Eu avaliei os dois em busca de algum sinal de que algo romântico estava acontecendo entre eles, mas não... Era algo diferente ali.
— E então vocês decidiram morar juntos? — eu tentei entender.
— Não exatamente, eu decidi largar a faculdade e me mudar para o Hawaii, Nicholas não suportou me ver fazendo algo estúpido sem ele — Dess provocou.
— Você tem razão Destiny, você sempre está envolvida quando eu faço algo estúpido — Ele revirou os olhos.
— Enfim, nós viemos para o Hawaii, e cada um morava em uma casa, mas durante minha última visita à minha mãe, o idiota se mudou para cá — Ela suspirou.
eu voltei a observar os dois antes de dar de ombros. Eu não vou conseguir entender a relação dos dois em tão pouco tempo. O telefone do rapaz acabou nos interrompendo, ele avisou que era a namorada antes de sair para atender, nos deixando para trás com a comida.

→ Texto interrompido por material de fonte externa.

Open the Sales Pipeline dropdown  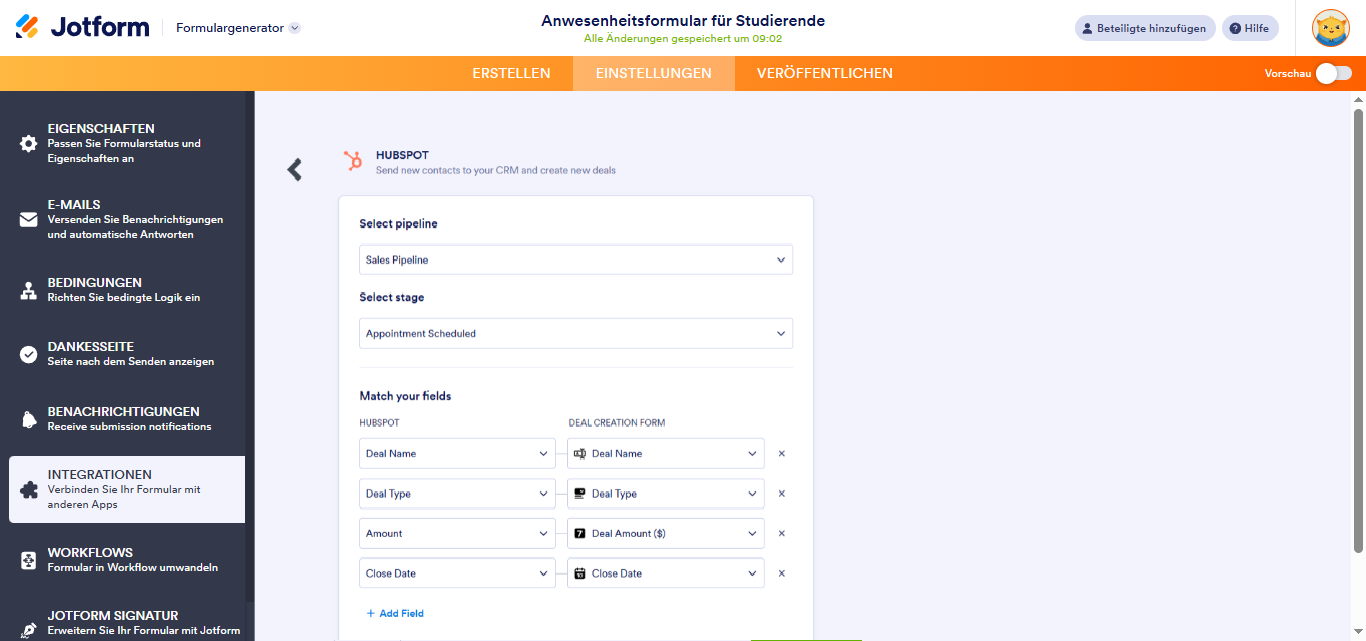(x=576, y=259)
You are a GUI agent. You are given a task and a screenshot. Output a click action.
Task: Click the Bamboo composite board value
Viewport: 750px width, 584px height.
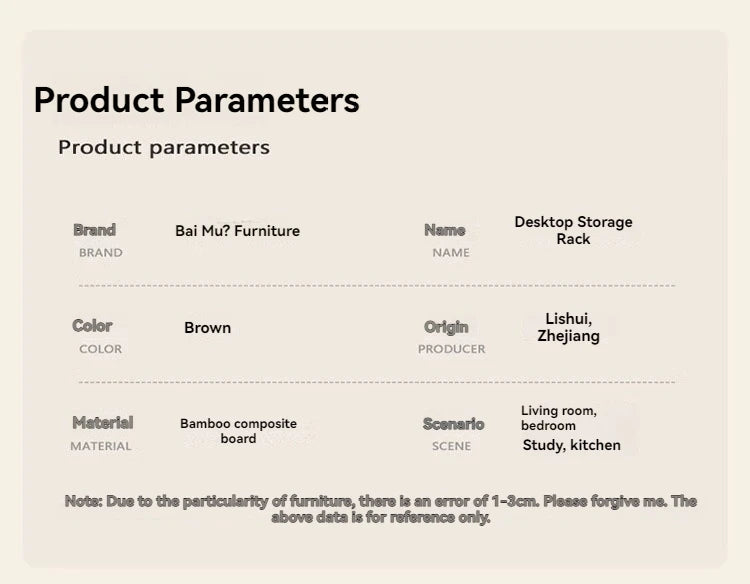238,431
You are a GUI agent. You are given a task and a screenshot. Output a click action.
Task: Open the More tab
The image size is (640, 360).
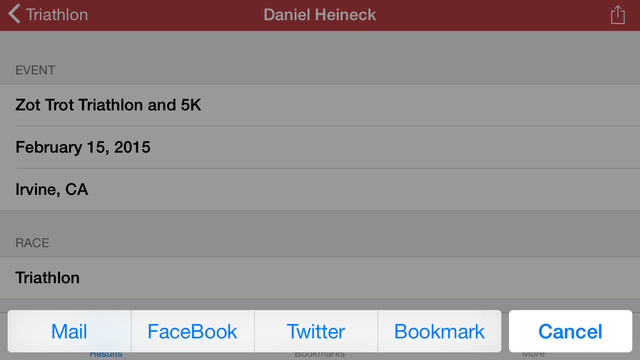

— Você já comeu o café da manhã na hora do jantar, Mio Caro? — Dess colocou uma fatia de bacon na minha boca.
— Não, foi a primeira vez — eu admiti, gostando um pouco daquela atenção especial que estava recebendo.
— O que mais você nunca fez? — ela colocou o dedo engordurado na boca.
— Coisas que você já tenha feito? — eu gargalhei.
— Todo tipo de coisa, Ethan — ela retirou o dedo da boca antes de sorrir.
Porque cada gesto dessa mulher parece ser calculado para me tentar?
— Eu não sei, mas tenho certeza que vou descobrir — eu me inclinei em sua direção, enredando meus dedos em seu cabelo, puxando seu rosto em direção ao meu, mordendo de leve seu lábio inferior antes de aprofundar o beijo.
Dess não hesitou em me corresponder, subindo suas mãos pelo meu peitoral nu, esquecendo de vez da comida sobre a mesa.
— Ok, se vocês não transarem em cima da comida, eu agradeço — A voz de Nicholas nos obrigou a nos separar, fazendo com que eu me sentisse um pouco desconfortável com sua presença.
Eu nunca fui de dividir meu espaço com ninguém, nunca morei com uma namorada, preferi pagar aluguel de um apartamento a dividir o quarto com alguém na faculdade, e de repente eu estou vivendo com duas pessoas, e amanhã uma terceira se juntará a nós. Parece que voltei a viver com minha mãe e minhas duas irmãs.
— Nós já conversamos sobre isso, Nicholas — Dess o provocou se afastando — não me culpe por sua falta de sexo.
— Eu já disse o que eu acho desse assunto, não é Destie? — ele gargalhou — será que eu devo perguntar ao Roberts?
— Calado, eu já disse que isso não é do seu interesse — Dess ameaçou.
— Me perguntar o que? — eu observei os dois em dúvida.
— Roberts, você por acaso tem um...
Ele não concluiu a pergunta ao ser atingido no rosto por uma panqueca.
— Eu mandei você ficar quieto — ela rosnou.
— Eu tenho o que? — eu encarei os dois, me sentindo um pouco perdido.
— Que vir comigo fazer qualquer outra coisa — Dess se levantou, me arrastando em seguida.
No fim, nós dois arrumamos minhas roupas no armário, enquanto fazíamos planos para o dia seguinte. Dess me contou alguns detalhes do que ela imaginava para os próximos dias, as cachoeiras que pretendia me levar, as praias, o Waymea Canyon e outros pontos turísticos.
Ela parecia ter um roteiro completo preparado para minha estadia.
Eu demorei um pouco para conseguir dormir, mesmo que Dess tenha adormecido quase que imediatamente. Eu a observei deitada de bruços com o lençol cobrindo parte de seu corpo nu iluminado apenas pela luz do luar que entrava pela janela.
Acariciei sua pele sedosa voltando a pensar em nossa situação. O que eu estou fazendo da minha vida? Eu perdi o juízo de vez?
Enquanto sentia a textura de sua pele, pensei na ligação de minha irmã. Como elas devem estar? Na última vez que as visitei não foi nada fácil. Talvez eu deva ligar para minha mãe amanhã, para garantir que ela está mesmo bem.
Com esse pensamento, descansei minha cabeça no travesseiro, escondendo meu rosto nos cabelos de Dess antes de permitir que o sono me levasse.